Work order –
Every line from the one containing "Open the learning graduation cap icon" to the one containing "The height and width of the screenshot is (420, 1568)." in the records below, both included, must be set down exactly, and no other line.

━━━ Information supplied ━━━

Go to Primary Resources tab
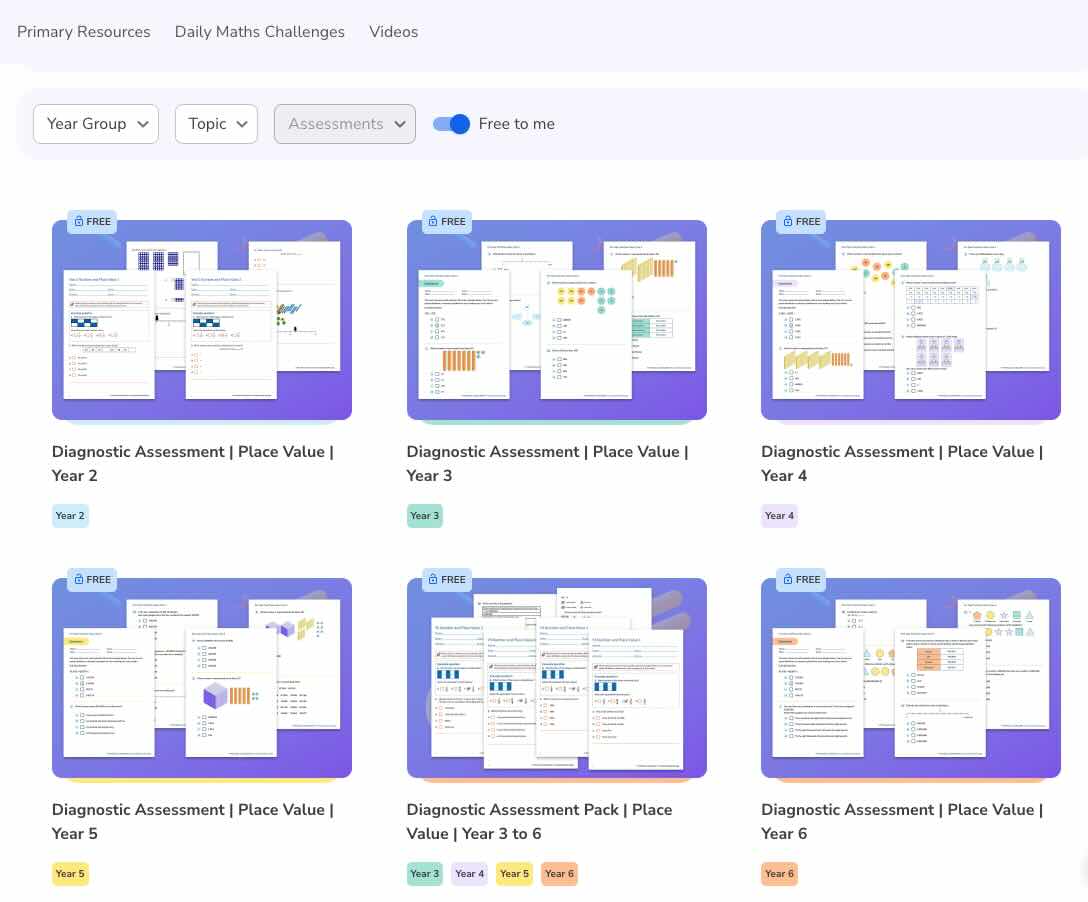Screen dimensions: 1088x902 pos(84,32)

━━━
━━━ Information supplied ━━━

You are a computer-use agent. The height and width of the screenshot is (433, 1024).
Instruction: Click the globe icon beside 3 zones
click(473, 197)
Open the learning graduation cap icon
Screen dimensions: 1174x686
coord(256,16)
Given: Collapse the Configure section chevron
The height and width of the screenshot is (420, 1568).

━━━
━━━ Information supplied ━━━

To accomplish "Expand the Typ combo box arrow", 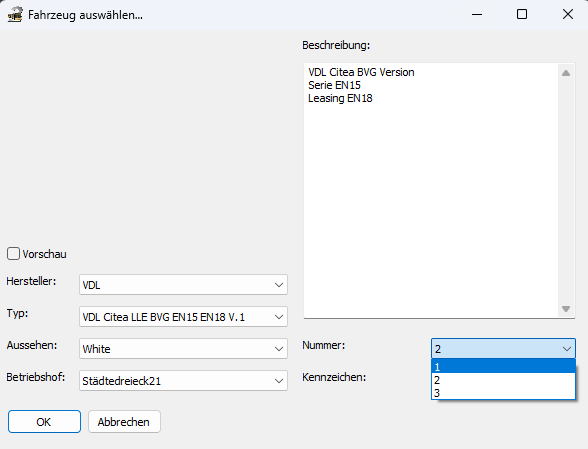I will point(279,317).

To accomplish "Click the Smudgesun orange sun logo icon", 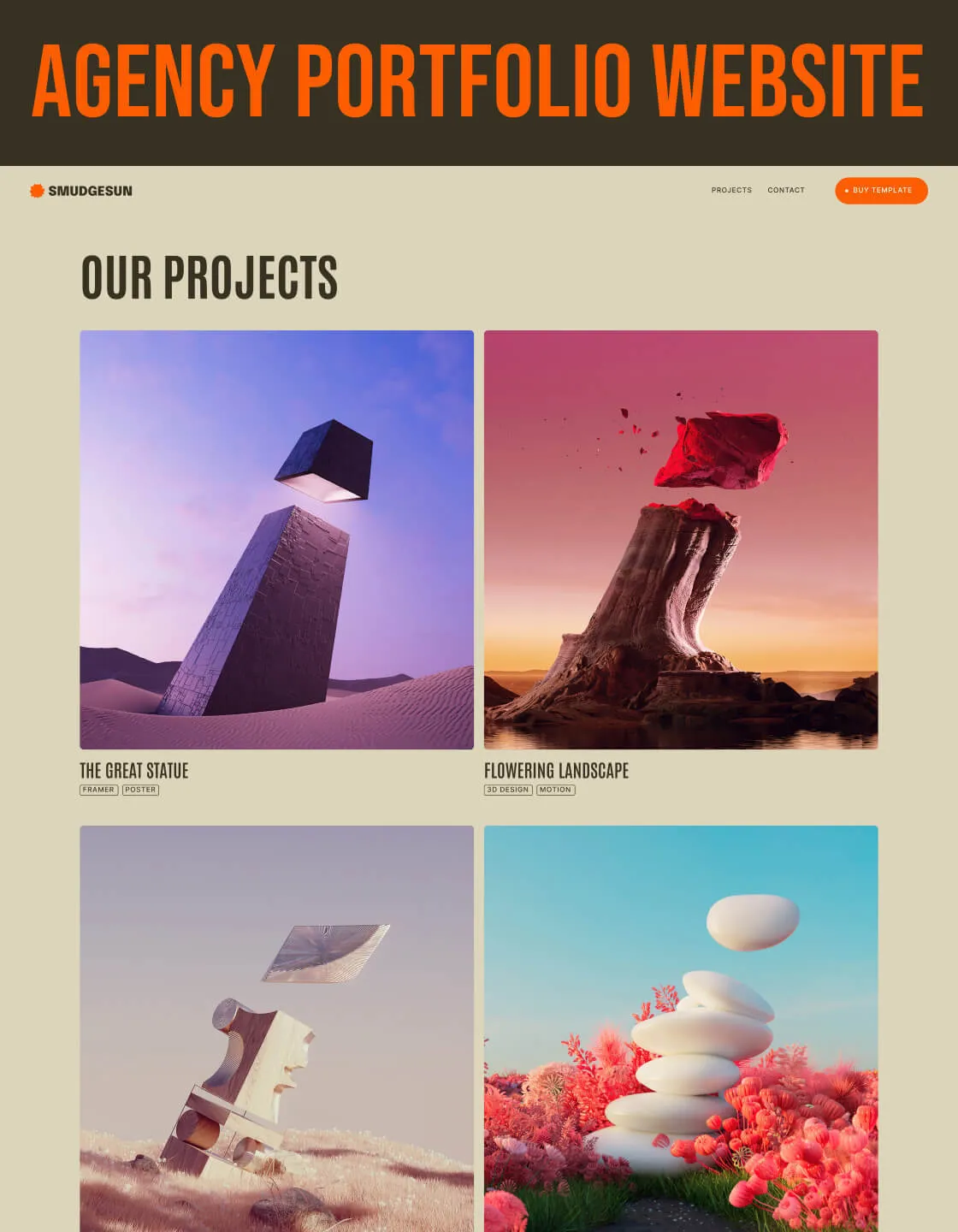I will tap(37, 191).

━━━

Result –
Open the learning graduation cap icon
Screen dimensions: 1174x686
coord(256,16)
Given: Collapse the Configure section chevron
The height and width of the screenshot is (420, 1568).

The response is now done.